(Saved entries)

● ● ● ● ●

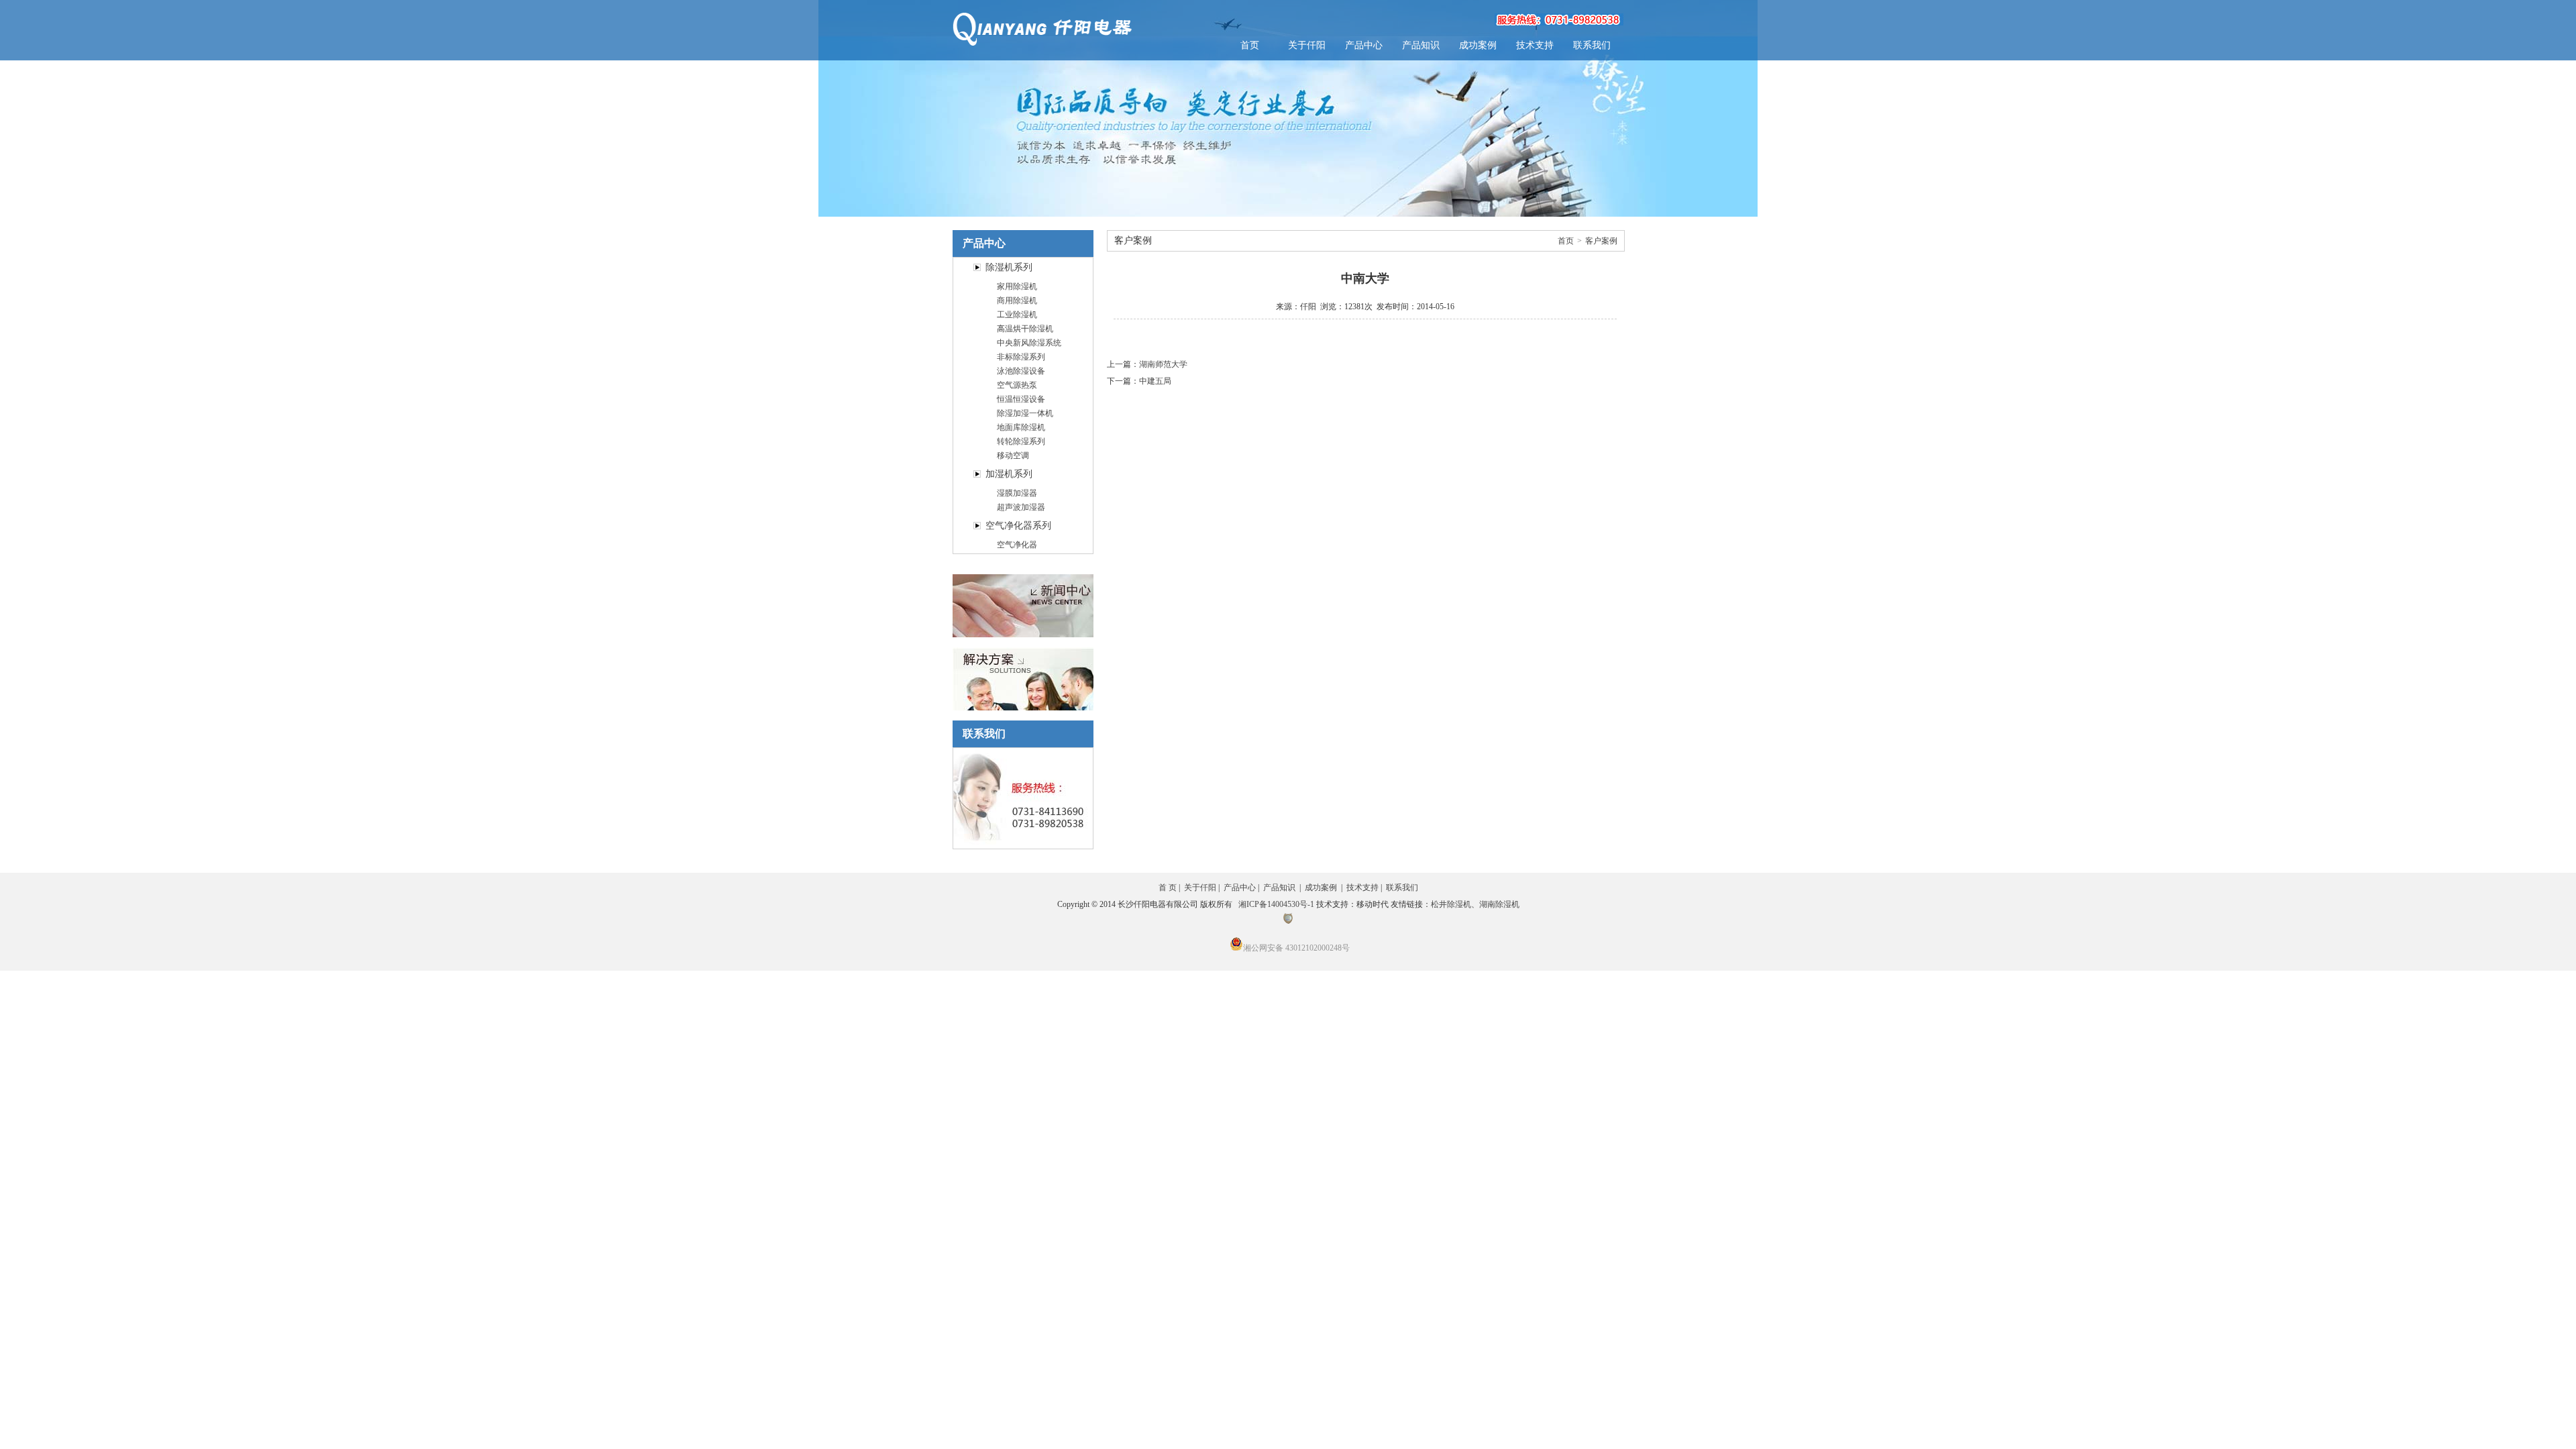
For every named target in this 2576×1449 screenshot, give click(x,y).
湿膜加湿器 (1017, 493)
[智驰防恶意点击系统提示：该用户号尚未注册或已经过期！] (1288, 921)
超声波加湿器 (1021, 507)
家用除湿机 (1017, 286)
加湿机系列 (1008, 474)
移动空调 (1013, 455)
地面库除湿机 (1021, 427)
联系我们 (1592, 45)
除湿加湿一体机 (1025, 413)
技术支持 (1535, 45)
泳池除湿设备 (1021, 371)
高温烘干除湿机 (1025, 328)
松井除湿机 (1451, 904)
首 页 (1168, 887)
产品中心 (1364, 45)
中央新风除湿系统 (1029, 342)
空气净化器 (1017, 544)
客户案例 (1601, 241)
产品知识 (1421, 45)
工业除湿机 (1017, 314)
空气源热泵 (1017, 385)
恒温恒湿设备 (1021, 399)
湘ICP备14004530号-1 (1276, 904)
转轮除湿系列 (1021, 441)
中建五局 (1155, 381)
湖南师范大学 (1163, 364)
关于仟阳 (1307, 45)
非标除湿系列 (1021, 357)
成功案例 (1478, 45)
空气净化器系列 (1018, 526)
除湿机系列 (1008, 267)
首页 (1249, 45)
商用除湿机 (1017, 300)
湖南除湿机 (1499, 904)
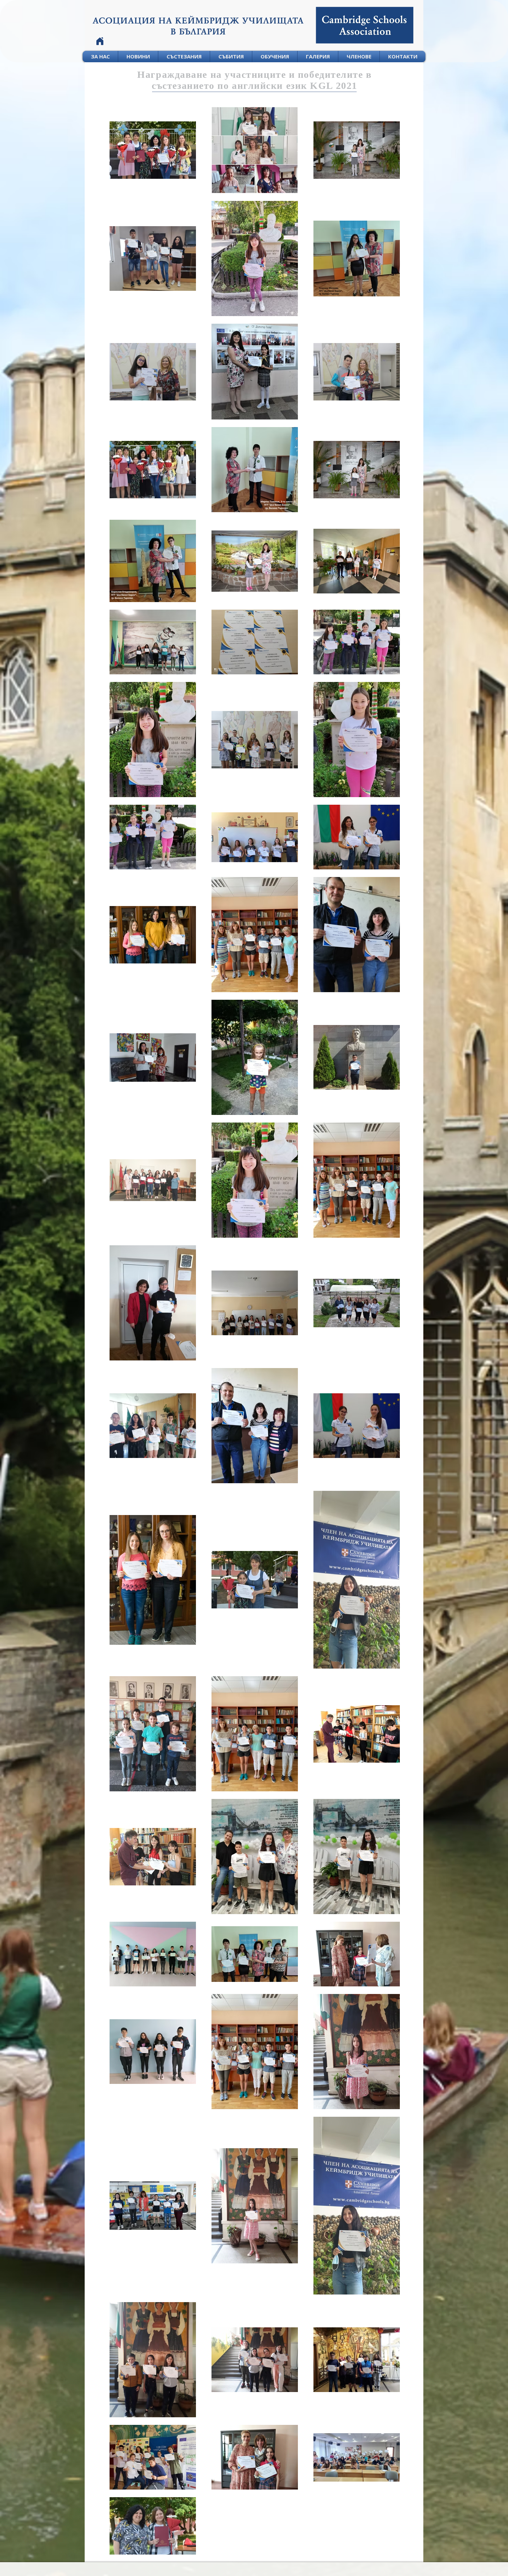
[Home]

● ● ● ● ●

### [WHAT IS BEING ASKED]
Output the span from the line with "联系我们 (1592, 45)" through the last line of the data, inclusive and exact, and omit every picture.

### [EXERCISE RESPONSE]
联系我们 (1592, 45)
除湿加湿一体机 (1025, 413)
技术支持 (1535, 45)
泳池除湿设备 (1021, 371)
高温烘干除湿机 (1025, 328)
松井除湿机 (1451, 904)
首 页 (1168, 887)
产品中心 (1364, 45)
中央新风除湿系统 (1029, 342)
空气净化器 (1017, 544)
客户案例 (1601, 241)
产品知识 (1421, 45)
工业除湿机 (1017, 314)
空气源热泵 (1017, 385)
恒温恒湿设备 (1021, 399)
湘ICP备14004530号-1 (1276, 904)
转轮除湿系列 (1021, 441)
中建五局 (1155, 381)
湖南师范大学 (1163, 364)
关于仟阳 (1307, 45)
非标除湿系列 (1021, 357)
成功案例 (1478, 45)
空气净化器系列 (1018, 526)
除湿机系列 (1008, 267)
首页 (1249, 45)
商用除湿机 (1017, 300)
湖南除湿机 (1499, 904)
[Home]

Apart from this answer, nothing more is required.